Spring has arrived! These daffodils were on a table at Judson Memorial Church’s Easter service.
One of my favorite characters in THE LEMROW MYSTERY, Wellington Chen, would have been intrigued by the Museum of Chinese in America. It’s in a small building on busy, chaotic Centre Street. I was especially interested in the The Lee Family exhibit. The Lee family have been in New York’s Chinatown since 1888. To this day, they have an important presence. After visiting the museum, I walked past Lee Insurance on Pell Street. It was painful to read and to see exhibits about the discrimination the Chinese endured. The Chinese Exclusion Act of 1882 denied the Chinese the following: entrance into the country, testifying in court, owning property, voting, or marrying a non-Chinese. The Magnuson Act repealed the law in 1943.
I hadn’t been to the Union Square market in ages, but this past week when I returned, I wasn’t disappointed. This gentleman was not camera shy, nor was his dog.
This time last week I was packing my bags in Agrigento and heading to Palermo. On March 17, wearing green earrings, I returned from Sicily having been there for two weeks.

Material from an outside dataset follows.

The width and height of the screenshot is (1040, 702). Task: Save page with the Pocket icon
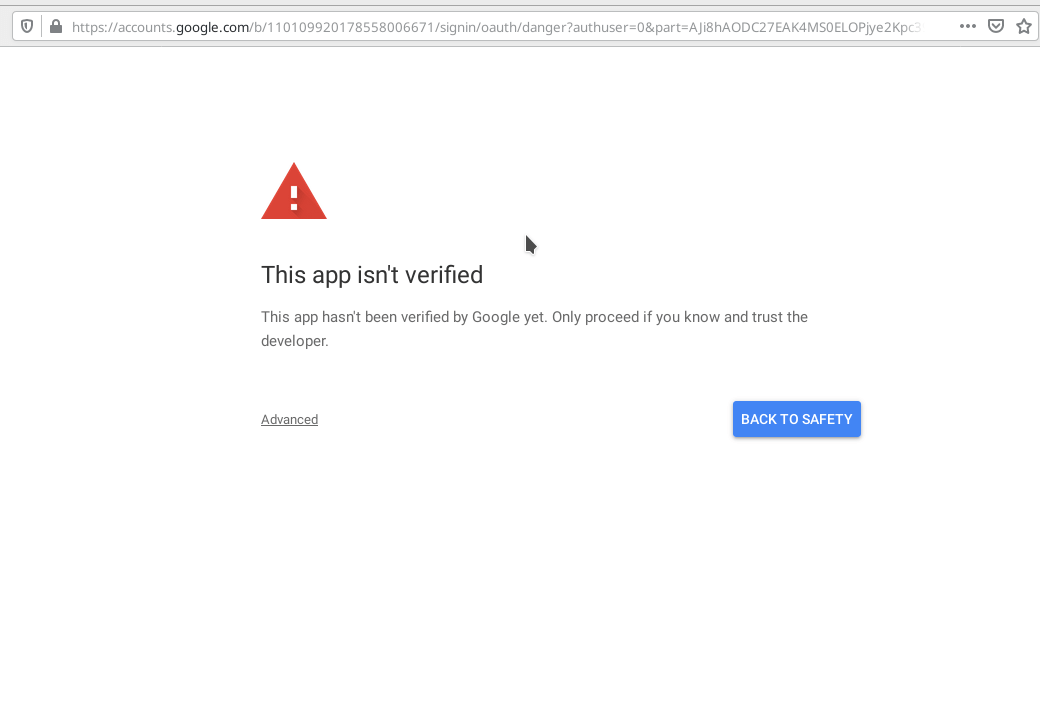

I knew something was a foot (pace Sherlock) on my first day back in NYC at the Y pool. Our water exercise instructor showed up with luscious locks and wearing lipstick. Katie Couric was in the building! We were going to be filmed. We started stripping off shower caps that some wear in lieu of bathing caps. We practiced smiling. First, the advance person got into several huddles with our instructor. We, like kindergarten children, had been told to do a particular exercise to keep us busy. Then four men arrived. One was holding a sound instrument, another a pad, another a camera and, finally, one to give directions. Our instructor sprang into action. Exhorting us in a jolly way through a series of exercises while the Couric staff recorded this seemingly impromptu session.They weren’t required to take off their street shoes, unlike the rest of us.
It sure wasn’t Sicily. Going back to Italy is stepping into a time warp. I lived there for eight years and have gone back and forth for years, dragging physical and mental baggage with me.
Agrigento was our last stop before heading back to Palermo and the States.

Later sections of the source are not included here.